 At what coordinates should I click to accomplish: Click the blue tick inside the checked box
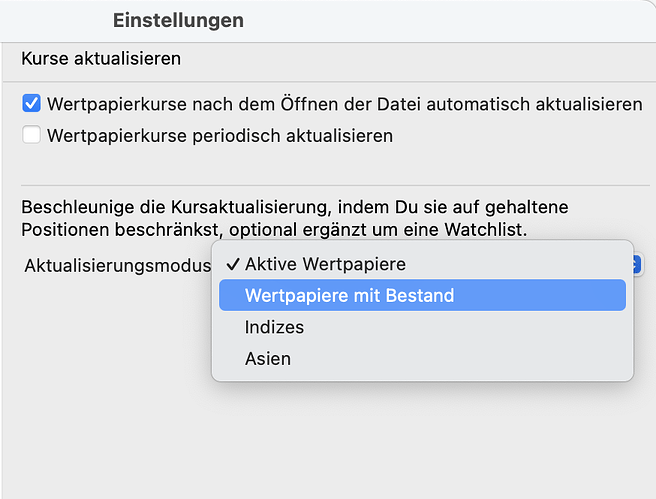point(32,104)
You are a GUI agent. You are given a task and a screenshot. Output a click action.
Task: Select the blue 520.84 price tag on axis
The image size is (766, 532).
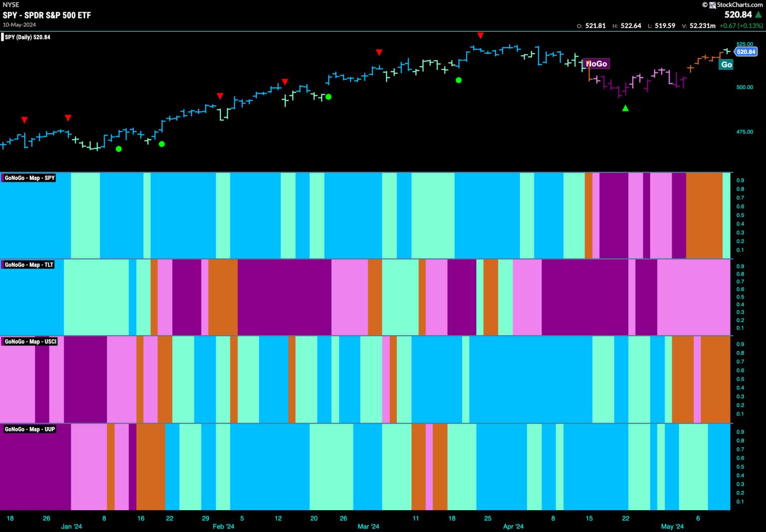[746, 52]
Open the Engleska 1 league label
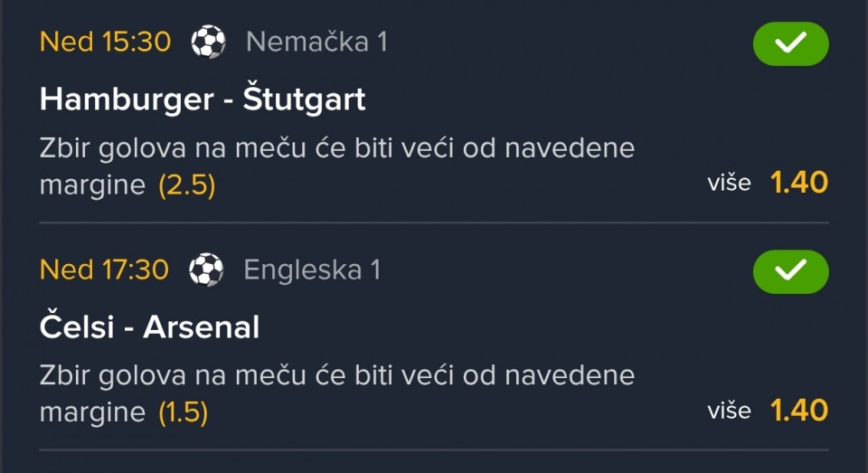 pyautogui.click(x=312, y=270)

────────────────────────────────────────

Reproduce these records exactly, but not the pictures.

 At what coordinates should I click to accomplish: Click the blue tick inside the checked box
point(32,104)
You are a GUI agent. You are given a task and a screenshot. Output a click action.
Task: Select the blue 520.84 price tag on axis
The image size is (766, 532).
[746, 52]
Open the Engleska 1 league label
 pyautogui.click(x=312, y=270)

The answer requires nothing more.